### À vous
Relevez tous les titres d'œuvres mentionnés dans la critique de film ci-dessous, dans l'ordre de leur première apparition.

### Passage fourni
Alexander Payne retourne à l'école avec The Holdovers, presque un quart de siècle après son film culte Election qui l'a propulsé parmi les cinéastes américains les plus pertinents de sa génération.
L'homme derrière About Schmidt s'intéresse cette fois aux relations houleuses entre un professeur mal-aimé (Paul Giamatti) et un élève peu motivé (Dominic Sessa), qui sont coincés ensemble pendant les vacances de Noël. Ils seront comme chien et chat, l'eau et le feu, avant d'enterrer la hache de guerre à la toute fin.
Cette histoire largement inspirée de Merlusse de Marcel Pagnol ne brille pas par son originalité. Le scénario parfaitement prévisible est construit sur des ressorts dramatiques connus qui demeurent toujours efficaces. Comme celui de parsemer le script d'allusions au racisme, aux classes sociales et à la maladie mentale.
Si les temps sont à la mélancolie, à cette vie qui ne s'est pas nécessairement déroulée comme prévu, l'ensemble ne manque pas d'humour. Les dialogues truculent fondent dans la bouche et les situations hilarantes abondent. Cela n'empêche jamais l'émotion de fonctionner correctement, bien que les ficelles soient parfois évidentes.
Le long métrage peut surtout compter sur des beaux personnages en trois dimensions qui forment une véritable famille de substitution. Quelle joie de retrouver Paul Giamatti après tant d'années de vache maigre! Il renoue avec le réalisateur de Sideways avec bonheur, donnant beaucoup d'humanité à cet inoubliable personnage bourru qui aurait pu être incarné à une autre époque par Peter Sellers. Le nouveau venu Dominic Sessa ne se fait pas éclipser pour autant, tout comme Da'Vine Joy Randolph (Dolemite is My Name), qui campe une attachante administratrice de catétéria.

(Données d'ancrage par coordonnées en pixels)
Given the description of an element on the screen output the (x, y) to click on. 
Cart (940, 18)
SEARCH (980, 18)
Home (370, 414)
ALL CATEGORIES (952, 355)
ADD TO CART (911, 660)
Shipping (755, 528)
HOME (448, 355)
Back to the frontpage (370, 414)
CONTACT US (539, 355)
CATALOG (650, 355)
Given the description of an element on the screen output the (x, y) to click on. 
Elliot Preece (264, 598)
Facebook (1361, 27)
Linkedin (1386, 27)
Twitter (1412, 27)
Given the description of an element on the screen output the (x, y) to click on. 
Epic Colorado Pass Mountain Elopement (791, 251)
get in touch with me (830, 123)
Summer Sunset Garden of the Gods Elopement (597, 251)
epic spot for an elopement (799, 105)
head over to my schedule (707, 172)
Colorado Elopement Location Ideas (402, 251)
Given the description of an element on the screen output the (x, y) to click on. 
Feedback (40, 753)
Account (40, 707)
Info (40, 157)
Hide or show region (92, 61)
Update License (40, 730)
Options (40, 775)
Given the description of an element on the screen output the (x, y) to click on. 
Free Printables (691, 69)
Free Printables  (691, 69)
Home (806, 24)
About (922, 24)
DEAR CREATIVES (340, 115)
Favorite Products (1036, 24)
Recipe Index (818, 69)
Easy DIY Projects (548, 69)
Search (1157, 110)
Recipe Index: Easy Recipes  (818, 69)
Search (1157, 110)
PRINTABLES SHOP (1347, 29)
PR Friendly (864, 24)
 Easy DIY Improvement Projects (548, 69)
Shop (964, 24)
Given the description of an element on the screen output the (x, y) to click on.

### Corrigé de l'exercice
The Holdovers
Election
About Schmidt
Merlusse
Sideways
Dolemite is My Name